We partner with Ceramic for our first release based on their implementation of such a mutable data stream storage system on top of IPFS. Further performance improvements will be achieved by writing a heavy data model.
Data availability among nodes is achieved through libp2p pubsub so that as long as one node subscribed to the pubsub topic has the needed commit log, data will be available for query among all the nodes.
Long-term data retention is guaranteed through Ceramic's blockchain anchoring and our custom data pinning service.
Authentication and Authorization
To fully give back to users' data ownership, we have to first sort out authentication and authorization. The authentication of users simply means to verify if they are who they claim to be and this is easily achieved by a signature using a user's private key. The authorization of user data means that only the user has the access to write their own data and no other central party like Facebook could modify anyone's data. Authorization is done with the help of pre-commit checks and dag-jose IPLD encoding to ensure correct signing after commit.

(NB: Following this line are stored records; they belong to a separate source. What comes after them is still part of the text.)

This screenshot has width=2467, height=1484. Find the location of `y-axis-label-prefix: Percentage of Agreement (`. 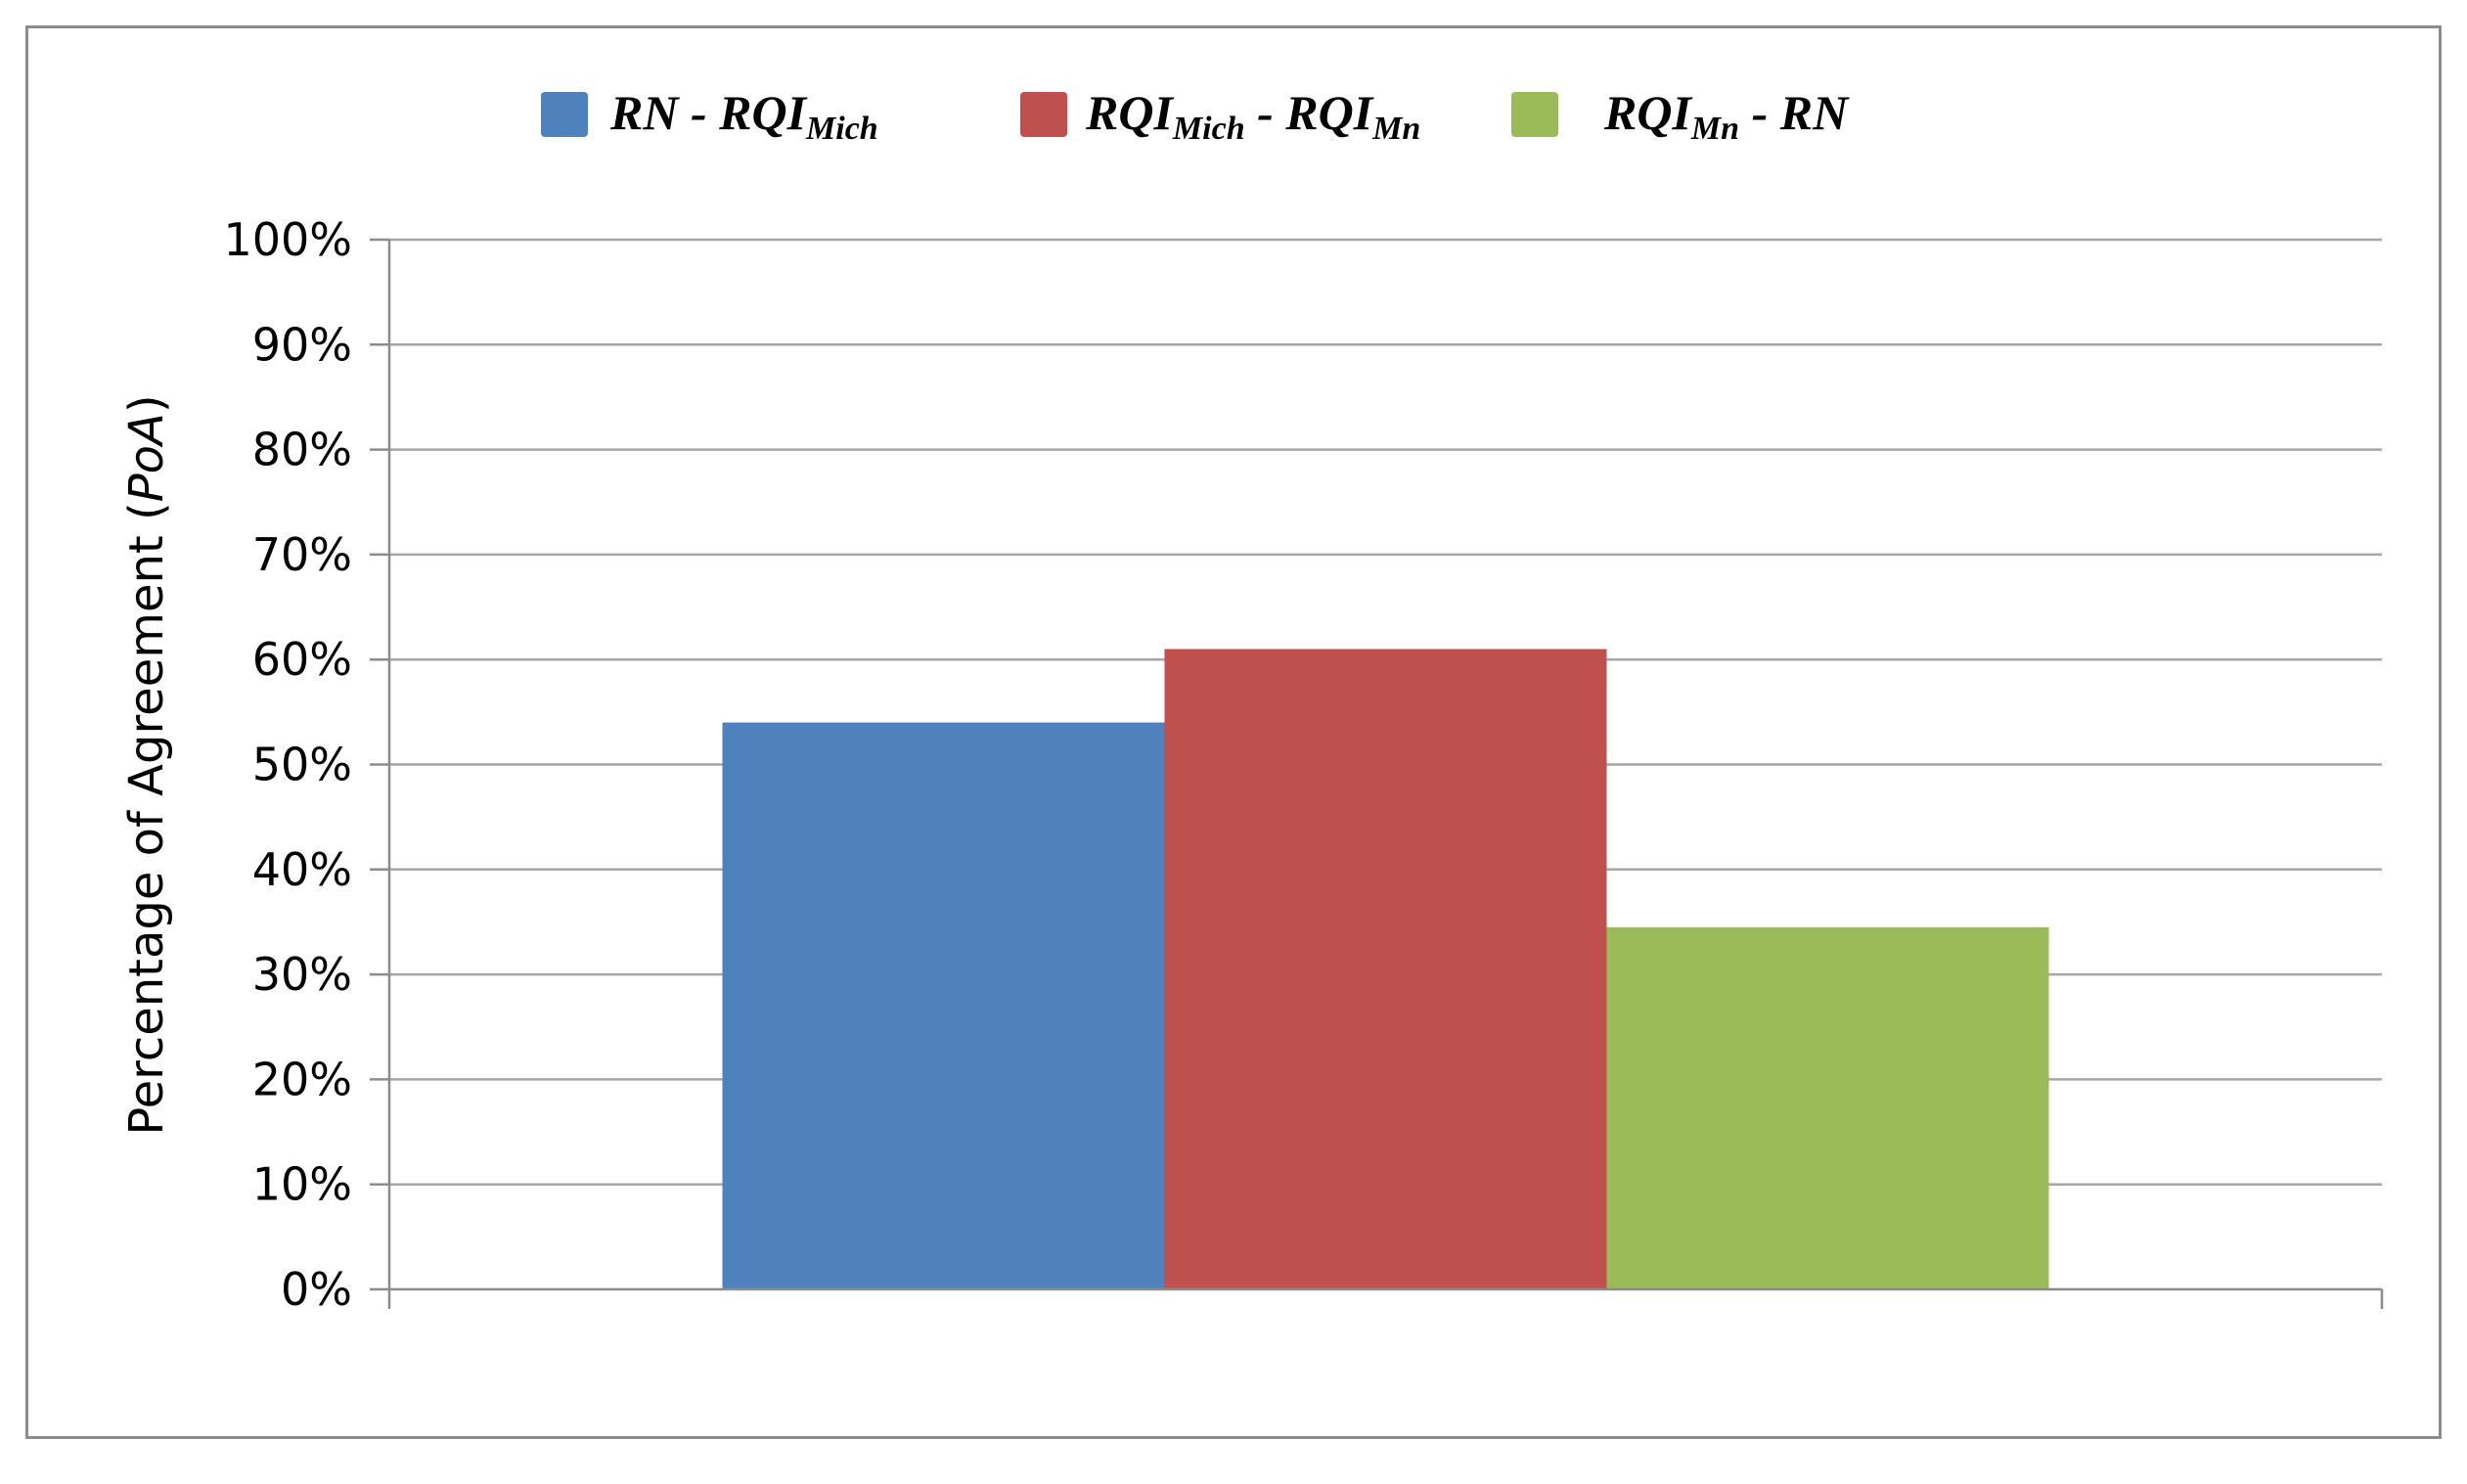

y-axis-label-prefix: Percentage of Agreement ( is located at coordinates (146, 818).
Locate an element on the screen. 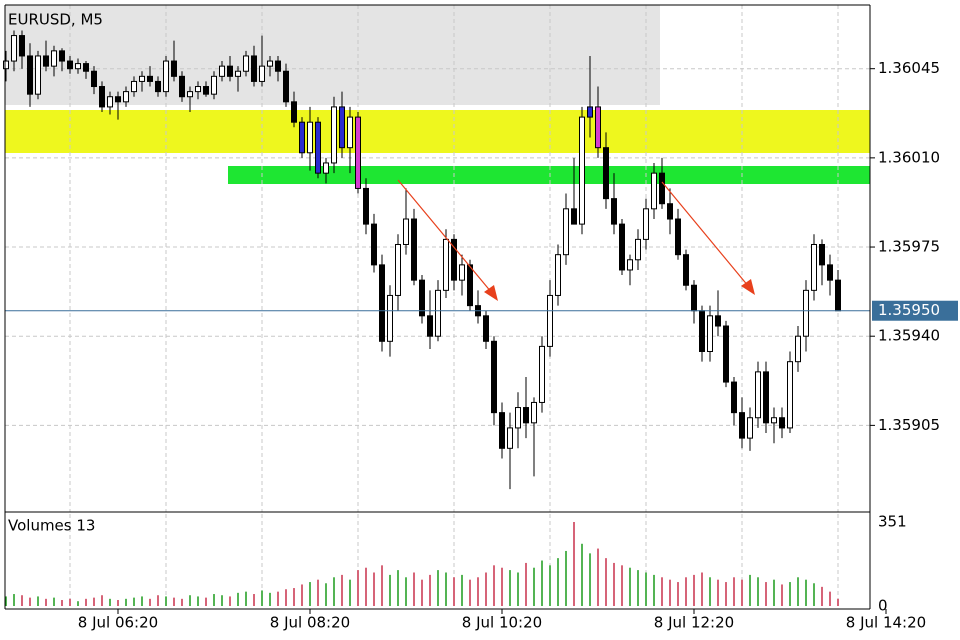 The image size is (960, 640). chart-title: EURUSD, M5 is located at coordinates (56, 20).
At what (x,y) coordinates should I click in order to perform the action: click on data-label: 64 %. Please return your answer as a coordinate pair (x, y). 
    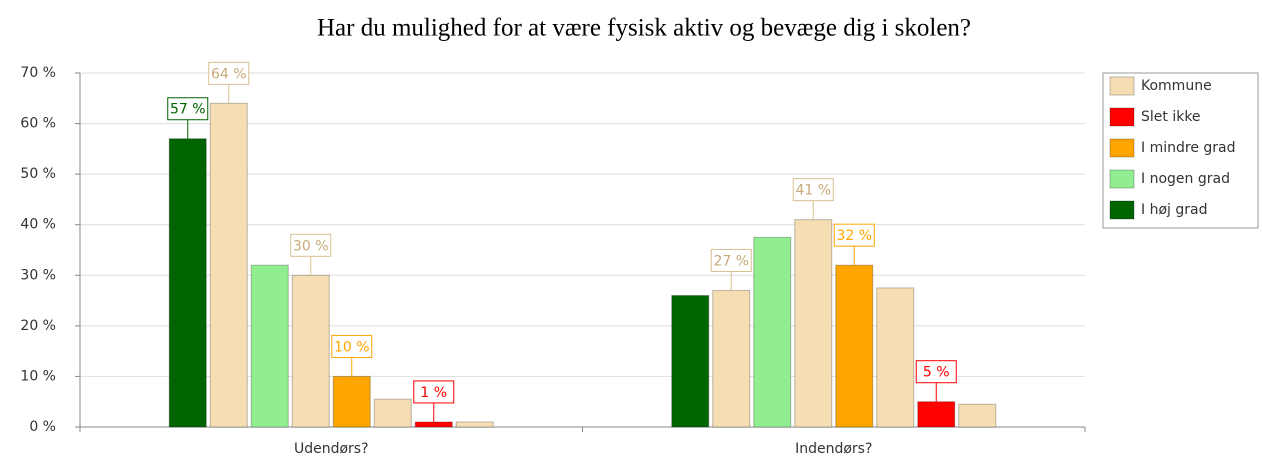
    Looking at the image, I should click on (229, 74).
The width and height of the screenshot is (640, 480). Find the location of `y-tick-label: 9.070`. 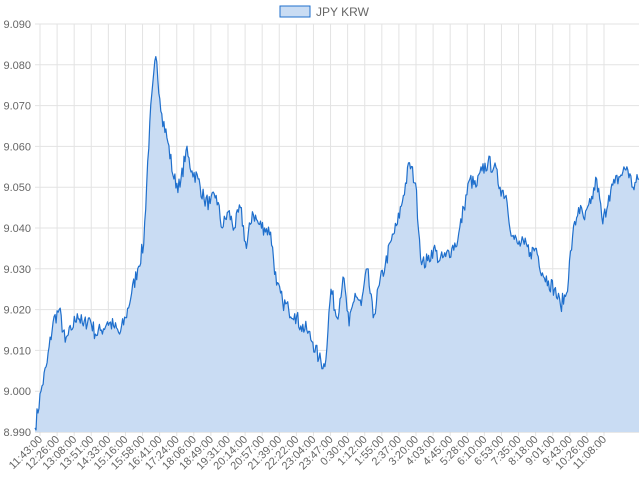

y-tick-label: 9.070 is located at coordinates (17, 107).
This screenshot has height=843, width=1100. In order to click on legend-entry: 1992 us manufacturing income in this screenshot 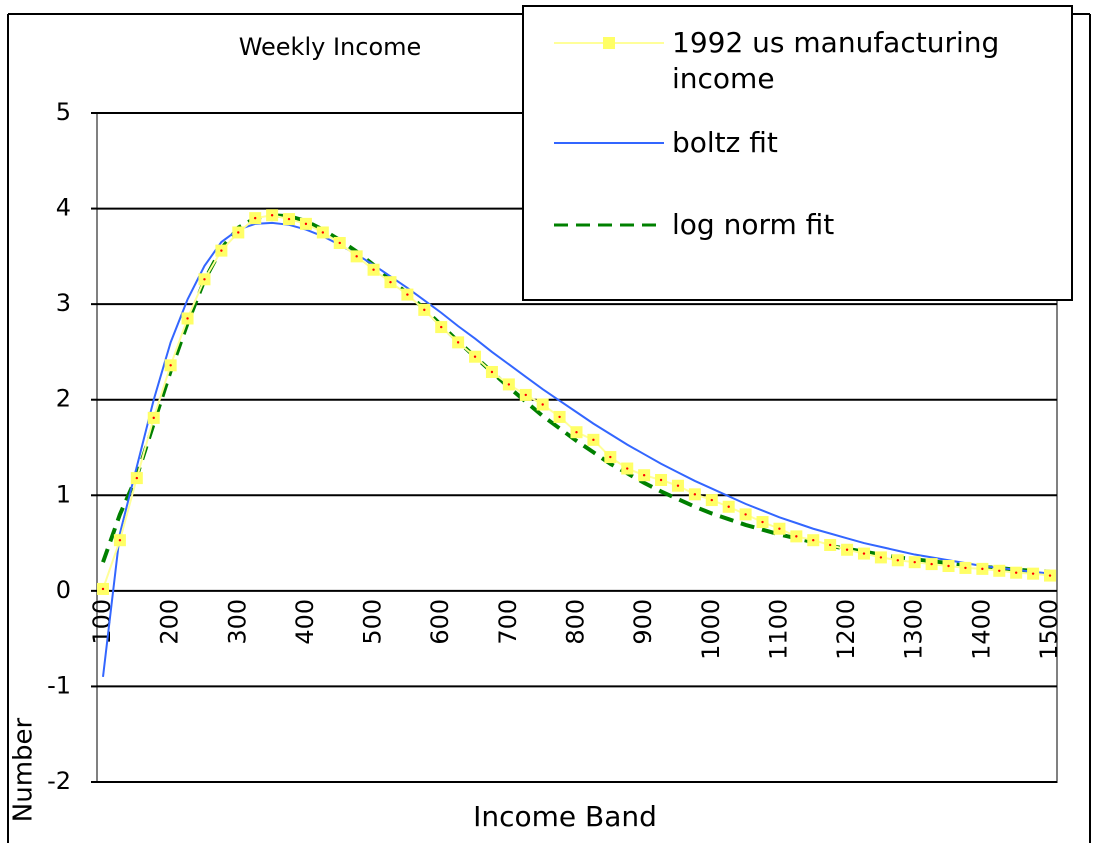, I will do `click(793, 61)`.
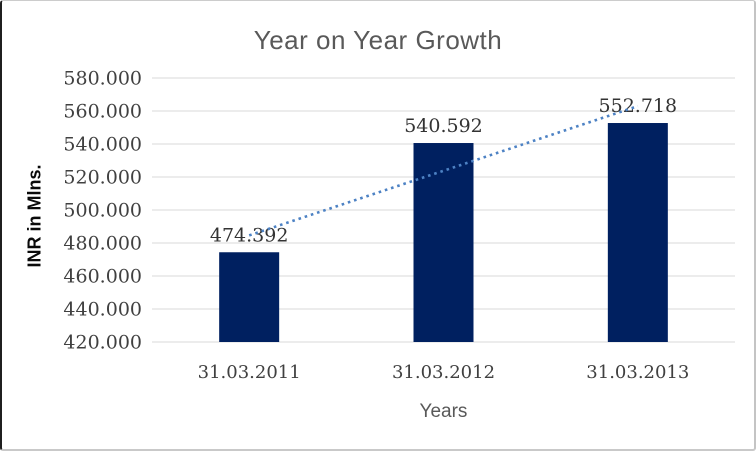 The width and height of the screenshot is (756, 451). What do you see at coordinates (102, 178) in the screenshot?
I see `y-tick-label: 520.000` at bounding box center [102, 178].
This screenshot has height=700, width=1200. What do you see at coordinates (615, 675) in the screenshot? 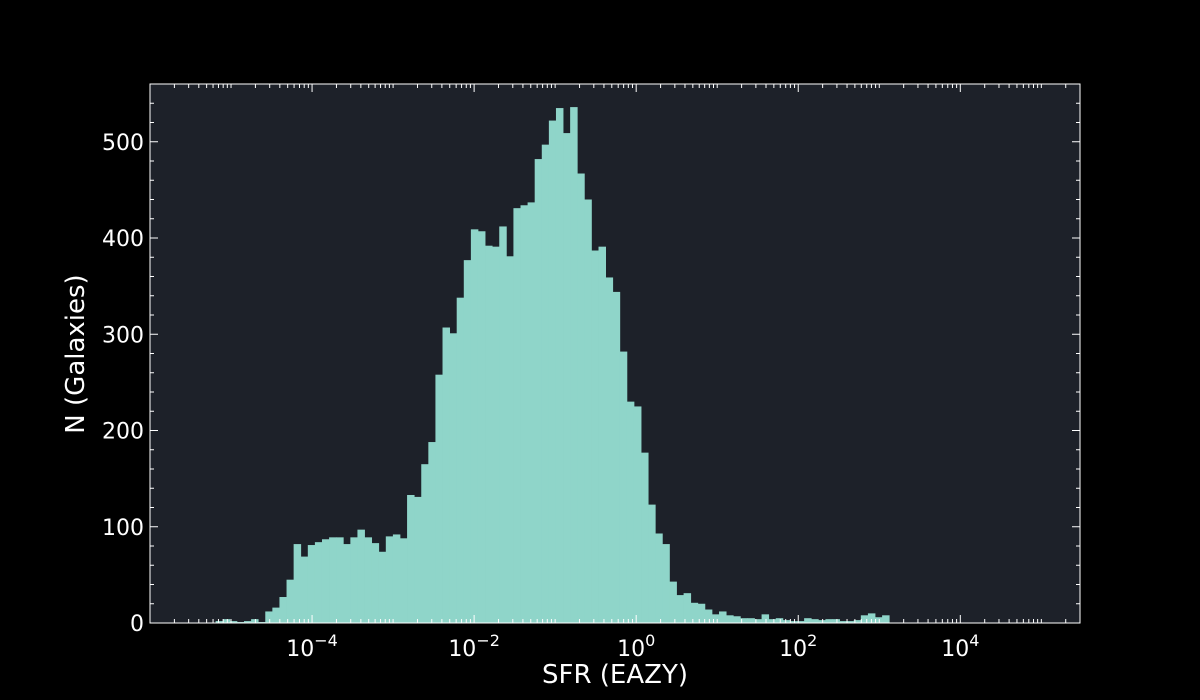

Given these two requirements on authentication and authorization, we designed a safe keychain scheme for Authentication and Authorization based on a public-key system (asymmetric key pairs). Firstly, users should not sign any non-transactional data with their blockchain private key. Signing with a blockchain private key presents an extra hurdle to user experience and broadens the attack surface. Thus, we need to generate key pairs with ed25519 curve from the entropy of a blockchain wallet signature on the client side. The private key is generated inside a protected iframe and exposed to applications only through RPC to prevent xss attacks. The key pairs are then later encrypted with the user's existing keychain private key (blockchain private key if keychain private key is not existent) and stored in the specific data stream for a keychain. The keychain data stream is authorized and protected through a key rotation scheme combined with blockchain anchoring to resolve conflicts.
User-centric User Tables
IPFS storage has a common centralization concern about CIDs being stored in a centralized server. This raises the problem of data authenticity where a central server could swap out the real user-created data with fake ones by changing the CID. As mentioned above, we do enforce data signature with dag-jose codec so that data authenticity is guaranteed. To look up a certain user's social graph, we first need to look up the keychain of the user through their blockchain address. Then we could look up the user table through the keychain public key. In contrast to an application-centric design in Web2, where each application stores some information about the user and information like name and avatar are duplicated across applications, in our design, a single user table for each user contains all the information needed and could be used across all applications. By putting all the social graph information inside one user table, only that user has the permission to update any data involved and only the parties that have been given the decryption key could read the data inside if encrypted.
Similar to how thegraph indexes transactional data on Ethereum, all social graph data on top of CyberConnect welcome data indexers. On CyberConnect, social graph data is stored as unilateral connections. For example, if Alice follows Bob, Alice would add Bob to her own following list. However, Alice could not modify Bob's follower list due to limited access. Thus, we only store the following list inside the user table but not a follower list. Any indexer could easily retrieve such following list and recover a counter-party follower list and provide such data for easier application queries. We would first rollout an indexer for the aforementioned follower list use case (stored in computed index) and welcome our community to take up other interesting data indexing opportunities. Any user with some technical skills could verify the validity of a computed index and a more sophisticated system involving slashing could be developed in the future.
A node must provide the following functionalities to maintain such a decentralized social graph:
- A Ceramic node including a custom IPFS daemon with dag-jose IPLD encoding. This handles all the keychain authenticated data stream creation and update. It also maintains the desired data availability through libp2p and IPFS data pinning service, and stream data consensus with blockchain anchoring.
- An RPC endpoint that exposes the data stream.
- A data indexer that provides reverse lookups and data aggregation. To generate a reverse "follower list" based on unidirectional following connection.